▶ _Exercise aim_:
Lay out the rows below as a numbered list, skipping any blank lines.

▶ _Data_:
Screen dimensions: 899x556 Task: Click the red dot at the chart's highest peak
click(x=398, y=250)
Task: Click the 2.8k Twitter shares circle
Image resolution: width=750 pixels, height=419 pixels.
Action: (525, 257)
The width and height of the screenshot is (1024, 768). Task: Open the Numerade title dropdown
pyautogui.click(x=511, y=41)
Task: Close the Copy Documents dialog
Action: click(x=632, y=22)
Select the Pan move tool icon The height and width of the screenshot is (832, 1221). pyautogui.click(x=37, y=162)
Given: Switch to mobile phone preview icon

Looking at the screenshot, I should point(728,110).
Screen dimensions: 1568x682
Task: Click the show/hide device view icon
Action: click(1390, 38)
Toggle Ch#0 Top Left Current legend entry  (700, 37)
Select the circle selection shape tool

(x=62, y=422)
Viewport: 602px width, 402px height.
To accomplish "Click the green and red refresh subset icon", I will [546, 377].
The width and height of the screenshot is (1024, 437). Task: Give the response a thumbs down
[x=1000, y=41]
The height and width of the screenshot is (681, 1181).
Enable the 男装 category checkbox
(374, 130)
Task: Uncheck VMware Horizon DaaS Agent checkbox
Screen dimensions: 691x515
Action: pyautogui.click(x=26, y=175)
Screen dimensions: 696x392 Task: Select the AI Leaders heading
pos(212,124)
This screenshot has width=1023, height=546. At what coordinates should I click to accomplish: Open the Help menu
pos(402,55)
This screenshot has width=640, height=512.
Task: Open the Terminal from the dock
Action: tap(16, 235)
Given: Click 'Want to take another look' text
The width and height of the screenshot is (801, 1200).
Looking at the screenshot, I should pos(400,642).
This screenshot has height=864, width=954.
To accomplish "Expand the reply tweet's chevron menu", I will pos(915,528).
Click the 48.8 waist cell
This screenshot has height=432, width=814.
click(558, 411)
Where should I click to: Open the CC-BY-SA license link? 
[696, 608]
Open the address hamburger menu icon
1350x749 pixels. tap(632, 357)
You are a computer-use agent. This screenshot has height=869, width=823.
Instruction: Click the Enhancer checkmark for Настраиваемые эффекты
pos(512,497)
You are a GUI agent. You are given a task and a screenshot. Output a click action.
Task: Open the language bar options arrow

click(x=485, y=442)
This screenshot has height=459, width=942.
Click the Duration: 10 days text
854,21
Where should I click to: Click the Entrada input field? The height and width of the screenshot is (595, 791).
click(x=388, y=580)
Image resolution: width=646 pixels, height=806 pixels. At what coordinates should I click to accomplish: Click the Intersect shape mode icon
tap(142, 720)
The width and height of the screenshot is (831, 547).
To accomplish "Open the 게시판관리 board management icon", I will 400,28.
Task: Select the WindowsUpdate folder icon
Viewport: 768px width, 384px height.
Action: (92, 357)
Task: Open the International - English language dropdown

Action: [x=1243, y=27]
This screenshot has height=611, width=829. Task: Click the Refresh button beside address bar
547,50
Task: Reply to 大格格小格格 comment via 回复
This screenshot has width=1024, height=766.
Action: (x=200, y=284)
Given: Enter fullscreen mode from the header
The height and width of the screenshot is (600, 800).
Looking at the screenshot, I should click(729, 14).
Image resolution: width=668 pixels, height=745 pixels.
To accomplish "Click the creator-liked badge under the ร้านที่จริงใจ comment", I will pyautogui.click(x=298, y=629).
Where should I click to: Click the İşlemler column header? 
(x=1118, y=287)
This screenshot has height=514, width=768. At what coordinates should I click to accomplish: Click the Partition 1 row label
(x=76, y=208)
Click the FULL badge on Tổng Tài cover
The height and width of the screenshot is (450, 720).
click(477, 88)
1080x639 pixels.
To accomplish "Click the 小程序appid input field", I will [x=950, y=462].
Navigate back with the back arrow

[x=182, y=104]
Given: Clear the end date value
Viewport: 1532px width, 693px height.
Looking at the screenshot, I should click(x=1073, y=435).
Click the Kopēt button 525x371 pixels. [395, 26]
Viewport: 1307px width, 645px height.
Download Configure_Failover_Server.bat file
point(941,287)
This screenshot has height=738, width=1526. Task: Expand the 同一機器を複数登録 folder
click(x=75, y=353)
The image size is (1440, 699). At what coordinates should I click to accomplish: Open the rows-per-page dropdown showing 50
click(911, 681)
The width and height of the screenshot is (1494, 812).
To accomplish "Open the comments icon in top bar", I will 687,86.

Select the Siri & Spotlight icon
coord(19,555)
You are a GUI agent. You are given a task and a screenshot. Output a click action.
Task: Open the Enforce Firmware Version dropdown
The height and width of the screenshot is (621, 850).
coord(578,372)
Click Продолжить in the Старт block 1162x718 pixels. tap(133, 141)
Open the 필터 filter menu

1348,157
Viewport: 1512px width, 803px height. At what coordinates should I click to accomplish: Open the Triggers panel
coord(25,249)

▶ _Worked answer_:
1. Screen dimensions: 899x556 Task: Click the red dot at the chart's highest peak
2. click(x=398, y=250)
3. Task: Click the 2.8k Twitter shares circle
4. Image resolution: width=750 pixels, height=419 pixels.
5. Action: (525, 257)
6. The width and height of the screenshot is (1024, 768). Task: Open the Numerade title dropdown
7. pyautogui.click(x=511, y=41)
8. Task: Close the Copy Documents dialog
9. Action: click(x=632, y=22)
10. Select the Pan move tool icon The height and width of the screenshot is (832, 1221). pyautogui.click(x=37, y=162)
11. Given: Switch to mobile phone preview icon
12. Looking at the screenshot, I should point(728,110).
13. Screen dimensions: 1568x682
14. Task: Click the show/hide device view icon
15. Action: click(1390, 38)
16. Toggle Ch#0 Top Left Current legend entry  (700, 37)
17. Select the circle selection shape tool
18. (x=62, y=422)
19. Viewport: 602px width, 402px height.
20. To accomplish "Click the green and red refresh subset icon", I will [546, 377].
21. The width and height of the screenshot is (1024, 437). Task: Give the response a thumbs down
22. [x=1000, y=41]
23. The height and width of the screenshot is (681, 1181).
24. Enable the 男装 category checkbox
25. (374, 130)
26. Task: Uncheck VMware Horizon DaaS Agent checkbox
27. Screen dimensions: 691x515
28. Action: pyautogui.click(x=26, y=175)
29. Screen dimensions: 696x392 Task: Select the AI Leaders heading
30. pos(212,124)
31. This screenshot has width=1023, height=546. At what coordinates should I click to accomplish: Open the Help menu
32. pos(402,55)
33. This screenshot has width=640, height=512.
34. Task: Open the Terminal from the dock
35. Action: tap(16, 235)
36. Given: Click 'Want to take another look' text
37. The width and height of the screenshot is (801, 1200).
38. Looking at the screenshot, I should pos(400,642).
39. This screenshot has height=864, width=954.
40. To accomplish "Expand the reply tweet's chevron menu", I will pos(915,528).
41. Click the 48.8 waist cell
42. This screenshot has height=432, width=814.
43. click(558, 411)
44. Where should I click to: Open the CC-BY-SA license link? 
45. [696, 608]
46. Open the address hamburger menu icon
47. 1350x749 pixels. tap(632, 357)
48. You are a computer-use agent. This screenshot has height=869, width=823.
49. Instruction: Click the Enhancer checkmark for Настраиваемые эффекты
50. pos(512,497)
51. You are a GUI agent. You are given a task and a screenshot. Output a click action.
52. Task: Open the language bar options arrow
53. click(x=485, y=442)
54. This screenshot has height=459, width=942.
55. Click the Duration: 10 days text
56. 854,21
57. Where should I click to: Click the Entrada input field? The height and width of the screenshot is (595, 791).
58. click(x=388, y=580)
59. Image resolution: width=646 pixels, height=806 pixels. At what coordinates should I click to accomplish: Click the Intersect shape mode icon
60. tap(142, 720)
61. The width and height of the screenshot is (831, 547).
62. To accomplish "Open the 게시판관리 board management icon", I will 400,28.
63. Task: Select the WindowsUpdate folder icon
64. Viewport: 768px width, 384px height.
65. Action: (92, 357)
66. Task: Open the International - English language dropdown
67. Action: [x=1243, y=27]
68. This screenshot has height=611, width=829. Task: Click the Refresh button beside address bar
69. 547,50
70. Task: Reply to 大格格小格格 comment via 回复
71. This screenshot has width=1024, height=766.
72. Action: (x=200, y=284)
73. Given: Enter fullscreen mode from the header
74. The height and width of the screenshot is (600, 800).
75. Looking at the screenshot, I should click(729, 14).
76. Image resolution: width=668 pixels, height=745 pixels.
77. To accomplish "Click the creator-liked badge under the ร้านที่จริงใจ comment", I will pyautogui.click(x=298, y=629).
78. Where should I click to: Click the İşlemler column header? 
79. (x=1118, y=287)
80. This screenshot has height=514, width=768. At what coordinates should I click to accomplish: Click the Partition 1 row label
81. (x=76, y=208)
82. Click the FULL badge on Tổng Tài cover
83. The height and width of the screenshot is (450, 720).
84. click(477, 88)
85. 1080x639 pixels.
86. To accomplish "Click the 小程序appid input field", I will [x=950, y=462].
87. Navigate back with the back arrow
88. [x=182, y=104]
89. Given: Clear the end date value
90. Viewport: 1532px width, 693px height.
91. Looking at the screenshot, I should click(x=1073, y=435).
92. Click the Kopēt button 525x371 pixels. [395, 26]
93. Viewport: 1307px width, 645px height.
94. Download Configure_Failover_Server.bat file
95. point(941,287)
96. This screenshot has height=738, width=1526. Task: Expand the 同一機器を複数登録 folder
97. click(x=75, y=353)
98. The image size is (1440, 699). At what coordinates should I click to accomplish: Open the rows-per-page dropdown showing 50
99. click(911, 681)
100. The width and height of the screenshot is (1494, 812).
101. To accomplish "Open the comments icon in top bar", I will 687,86.
102. Select the Siri & Spotlight icon
103. coord(19,555)
104. You are a GUI agent. You are given a task and a screenshot. Output a click action.
105. Task: Open the Enforce Firmware Version dropdown
106. The height and width of the screenshot is (621, 850).
107. coord(578,372)
108. Click Продолжить in the Старт block 1162x718 pixels. tap(133, 141)
109. Open the 필터 filter menu
110. 1348,157
111. Viewport: 1512px width, 803px height. At what coordinates should I click to accomplish: Open the Triggers panel
112. coord(25,249)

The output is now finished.